Data:
▬▬▬
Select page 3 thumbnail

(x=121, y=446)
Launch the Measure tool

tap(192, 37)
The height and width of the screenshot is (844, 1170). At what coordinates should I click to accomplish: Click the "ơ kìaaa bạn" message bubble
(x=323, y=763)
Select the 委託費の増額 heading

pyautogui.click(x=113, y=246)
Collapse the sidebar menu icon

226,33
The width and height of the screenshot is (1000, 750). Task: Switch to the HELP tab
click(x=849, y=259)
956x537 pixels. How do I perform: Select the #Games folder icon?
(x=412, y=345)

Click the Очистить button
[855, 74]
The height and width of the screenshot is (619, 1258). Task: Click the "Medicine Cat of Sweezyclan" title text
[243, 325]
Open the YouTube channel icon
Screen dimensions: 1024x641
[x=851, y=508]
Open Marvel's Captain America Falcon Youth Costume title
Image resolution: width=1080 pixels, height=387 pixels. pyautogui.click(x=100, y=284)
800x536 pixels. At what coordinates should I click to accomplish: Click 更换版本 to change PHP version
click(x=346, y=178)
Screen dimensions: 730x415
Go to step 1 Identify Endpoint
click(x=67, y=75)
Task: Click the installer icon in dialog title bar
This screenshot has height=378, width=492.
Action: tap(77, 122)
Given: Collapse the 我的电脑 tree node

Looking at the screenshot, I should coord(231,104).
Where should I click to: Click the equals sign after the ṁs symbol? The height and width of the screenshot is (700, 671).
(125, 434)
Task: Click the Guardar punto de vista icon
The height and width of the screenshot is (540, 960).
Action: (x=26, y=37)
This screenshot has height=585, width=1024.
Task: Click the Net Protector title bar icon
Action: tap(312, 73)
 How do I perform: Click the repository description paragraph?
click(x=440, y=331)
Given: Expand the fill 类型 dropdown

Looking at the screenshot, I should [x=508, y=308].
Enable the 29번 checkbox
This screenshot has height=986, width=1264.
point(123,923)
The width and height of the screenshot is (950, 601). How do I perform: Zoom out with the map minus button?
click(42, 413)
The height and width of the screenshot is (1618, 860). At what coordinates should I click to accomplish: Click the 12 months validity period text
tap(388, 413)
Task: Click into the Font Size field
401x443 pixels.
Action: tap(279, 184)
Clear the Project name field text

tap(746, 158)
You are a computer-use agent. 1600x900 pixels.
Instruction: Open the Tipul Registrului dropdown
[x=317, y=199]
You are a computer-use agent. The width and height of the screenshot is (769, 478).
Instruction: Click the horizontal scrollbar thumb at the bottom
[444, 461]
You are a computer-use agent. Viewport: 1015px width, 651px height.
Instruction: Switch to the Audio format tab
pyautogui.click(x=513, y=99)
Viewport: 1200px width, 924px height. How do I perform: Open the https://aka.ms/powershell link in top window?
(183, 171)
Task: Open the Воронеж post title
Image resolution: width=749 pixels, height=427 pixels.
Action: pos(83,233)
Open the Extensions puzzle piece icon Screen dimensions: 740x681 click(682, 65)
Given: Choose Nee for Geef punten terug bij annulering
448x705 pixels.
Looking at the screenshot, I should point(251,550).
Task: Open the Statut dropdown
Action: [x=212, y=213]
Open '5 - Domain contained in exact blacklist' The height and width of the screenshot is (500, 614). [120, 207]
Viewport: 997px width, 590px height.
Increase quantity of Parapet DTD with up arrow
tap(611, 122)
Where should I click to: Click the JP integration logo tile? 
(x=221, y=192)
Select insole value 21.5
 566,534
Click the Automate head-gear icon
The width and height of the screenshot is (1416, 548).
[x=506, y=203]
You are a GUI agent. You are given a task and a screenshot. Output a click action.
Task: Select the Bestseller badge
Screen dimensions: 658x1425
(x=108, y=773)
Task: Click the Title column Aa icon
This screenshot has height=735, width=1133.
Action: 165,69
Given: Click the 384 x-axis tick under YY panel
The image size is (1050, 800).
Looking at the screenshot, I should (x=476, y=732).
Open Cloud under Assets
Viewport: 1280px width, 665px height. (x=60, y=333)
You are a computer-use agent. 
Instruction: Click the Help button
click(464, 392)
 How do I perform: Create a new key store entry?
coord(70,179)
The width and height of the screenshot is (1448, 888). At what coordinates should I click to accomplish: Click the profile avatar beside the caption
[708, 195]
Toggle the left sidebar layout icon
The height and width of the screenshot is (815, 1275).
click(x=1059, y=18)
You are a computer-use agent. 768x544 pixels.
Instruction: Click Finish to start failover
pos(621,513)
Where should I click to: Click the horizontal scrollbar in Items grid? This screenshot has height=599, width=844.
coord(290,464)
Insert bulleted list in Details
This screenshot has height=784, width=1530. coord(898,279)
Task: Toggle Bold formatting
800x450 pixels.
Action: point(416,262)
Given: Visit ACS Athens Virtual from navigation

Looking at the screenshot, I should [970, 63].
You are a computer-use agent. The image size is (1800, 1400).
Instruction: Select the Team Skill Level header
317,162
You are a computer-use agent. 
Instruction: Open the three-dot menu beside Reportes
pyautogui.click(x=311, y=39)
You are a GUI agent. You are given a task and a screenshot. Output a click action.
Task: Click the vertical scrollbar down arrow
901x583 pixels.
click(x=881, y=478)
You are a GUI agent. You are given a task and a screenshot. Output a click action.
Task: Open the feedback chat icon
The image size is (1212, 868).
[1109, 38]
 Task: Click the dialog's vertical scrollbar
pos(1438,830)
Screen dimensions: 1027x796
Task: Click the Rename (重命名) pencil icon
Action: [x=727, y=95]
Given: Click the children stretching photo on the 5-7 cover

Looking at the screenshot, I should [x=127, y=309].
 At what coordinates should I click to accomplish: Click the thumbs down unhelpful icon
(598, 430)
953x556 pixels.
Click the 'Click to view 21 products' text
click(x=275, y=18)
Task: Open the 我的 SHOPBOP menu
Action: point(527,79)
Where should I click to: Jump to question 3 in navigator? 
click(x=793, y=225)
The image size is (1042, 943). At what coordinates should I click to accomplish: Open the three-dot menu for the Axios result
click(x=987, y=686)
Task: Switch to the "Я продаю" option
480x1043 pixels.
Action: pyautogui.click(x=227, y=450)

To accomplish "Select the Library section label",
▬▬▬
What is needed: Reproduce the lines above. Leave each one as it is.

Exercise result:
Select page 3 thumbnail

(x=121, y=446)
Launch the Measure tool

tap(192, 37)
The height and width of the screenshot is (844, 1170). At what coordinates should I click to accomplish: Click the "ơ kìaaa bạn" message bubble
(x=323, y=763)
Select the 委託費の増額 heading

pyautogui.click(x=113, y=246)
Collapse the sidebar menu icon

226,33
The width and height of the screenshot is (1000, 750). Task: Switch to the HELP tab
click(x=849, y=259)
956x537 pixels. How do I perform: Select the #Games folder icon?
(x=412, y=345)

Click the Очистить button
[855, 74]
The height and width of the screenshot is (619, 1258). Task: Click the "Medicine Cat of Sweezyclan" title text
[243, 325]
Open the YouTube channel icon
Screen dimensions: 1024x641
[x=851, y=508]
Open Marvel's Captain America Falcon Youth Costume title
Image resolution: width=1080 pixels, height=387 pixels. pyautogui.click(x=100, y=284)
800x536 pixels. At what coordinates should I click to accomplish: Click 更换版本 to change PHP version
click(x=346, y=178)
Screen dimensions: 730x415
Go to step 1 Identify Endpoint
click(x=67, y=75)
Task: Click the installer icon in dialog title bar
This screenshot has height=378, width=492.
Action: tap(77, 122)
Given: Collapse the 我的电脑 tree node

Looking at the screenshot, I should coord(231,104).
Where should I click to: Click the equals sign after the ṁs symbol? The height and width of the screenshot is (700, 671).
(125, 434)
Task: Click the Guardar punto de vista icon
The height and width of the screenshot is (540, 960).
Action: (x=26, y=37)
This screenshot has height=585, width=1024.
Task: Click the Net Protector title bar icon
Action: tap(312, 73)
 How do I perform: Click the repository description paragraph?
click(x=440, y=331)
Given: Expand the fill 类型 dropdown

Looking at the screenshot, I should [x=508, y=308].
Enable the 29번 checkbox
This screenshot has height=986, width=1264.
point(123,923)
The width and height of the screenshot is (950, 601). How do I perform: Zoom out with the map minus button?
click(42, 413)
The height and width of the screenshot is (1618, 860). At what coordinates should I click to accomplish: Click the 12 months validity period text
tap(388, 413)
Task: Click into the Font Size field
401x443 pixels.
Action: tap(279, 184)
Clear the Project name field text

tap(746, 158)
You are a computer-use agent. 1600x900 pixels.
Instruction: Open the Tipul Registrului dropdown
[x=317, y=199]
You are a computer-use agent. The width and height of the screenshot is (769, 478).
Instruction: Click the horizontal scrollbar thumb at the bottom
[444, 461]
You are a computer-use agent. Viewport: 1015px width, 651px height.
Instruction: Switch to the Audio format tab
pyautogui.click(x=513, y=99)
Viewport: 1200px width, 924px height. How do I perform: Open the https://aka.ms/powershell link in top window?
(183, 171)
Task: Open the Воронеж post title
Image resolution: width=749 pixels, height=427 pixels.
Action: pos(83,233)
Open the Extensions puzzle piece icon Screen dimensions: 740x681 click(682, 65)
Given: Choose Nee for Geef punten terug bij annulering
448x705 pixels.
Looking at the screenshot, I should point(251,550).
Task: Open the Statut dropdown
Action: [x=212, y=213]
Open '5 - Domain contained in exact blacklist' The height and width of the screenshot is (500, 614). [120, 207]
Viewport: 997px width, 590px height.
Increase quantity of Parapet DTD with up arrow
tap(611, 122)
Where should I click to: Click the JP integration logo tile? 
(x=221, y=192)
Select insole value 21.5
 566,534
Click the Automate head-gear icon
The width and height of the screenshot is (1416, 548).
[x=506, y=203]
You are a GUI agent. You are given a task and a screenshot. Output a click action.
Task: Select the Bestseller badge
Screen dimensions: 658x1425
(x=108, y=773)
Task: Click the Title column Aa icon
This screenshot has height=735, width=1133.
Action: 165,69
Given: Click the 384 x-axis tick under YY panel
The image size is (1050, 800).
Looking at the screenshot, I should (x=476, y=732).
Open Cloud under Assets
Viewport: 1280px width, 665px height. (x=60, y=333)
You are a computer-use agent. 
Instruction: Click the Help button
click(464, 392)
 How do I perform: Create a new key store entry?
coord(70,179)
The width and height of the screenshot is (1448, 888). At what coordinates should I click to accomplish: Click the profile avatar beside the caption
[708, 195]
Toggle the left sidebar layout icon
The height and width of the screenshot is (815, 1275).
click(x=1059, y=18)
You are a computer-use agent. 768x544 pixels.
Instruction: Click Finish to start failover
pos(621,513)
Where should I click to: Click the horizontal scrollbar in Items grid? This screenshot has height=599, width=844.
coord(290,464)
Insert bulleted list in Details
This screenshot has height=784, width=1530. coord(898,279)
Task: Toggle Bold formatting
800x450 pixels.
Action: point(416,262)
Given: Visit ACS Athens Virtual from navigation

Looking at the screenshot, I should [970, 63].
You are a computer-use agent. The image size is (1800, 1400).
Instruction: Select the Team Skill Level header
317,162
You are a computer-use agent. 
Instruction: Open the three-dot menu beside Reportes
pyautogui.click(x=311, y=39)
You are a GUI agent. You are given a task and a screenshot. Output a click action.
Task: Click the vertical scrollbar down arrow
901x583 pixels.
click(x=881, y=478)
You are a GUI agent. You are given a task and a screenshot. Output a click action.
Task: Open the feedback chat icon
The image size is (1212, 868).
[1109, 38]
 Task: Click the dialog's vertical scrollbar
pos(1438,830)
Screen dimensions: 1027x796
Task: Click the Rename (重命名) pencil icon
Action: [x=727, y=95]
Given: Click the children stretching photo on the 5-7 cover

Looking at the screenshot, I should [x=127, y=309].
 At what coordinates should I click to accomplish: Click the thumbs down unhelpful icon
(598, 430)
953x556 pixels.
Click the 'Click to view 21 products' text
click(x=275, y=18)
Task: Open the 我的 SHOPBOP menu
Action: point(527,79)
Where should I click to: Jump to question 3 in navigator? 
click(x=793, y=225)
The image size is (1042, 943). At what coordinates should I click to accomplish: Open the three-dot menu for the Axios result
click(x=987, y=686)
Task: Switch to the "Я продаю" option
480x1043 pixels.
Action: pyautogui.click(x=227, y=450)

To accomplish "Select the Library section label",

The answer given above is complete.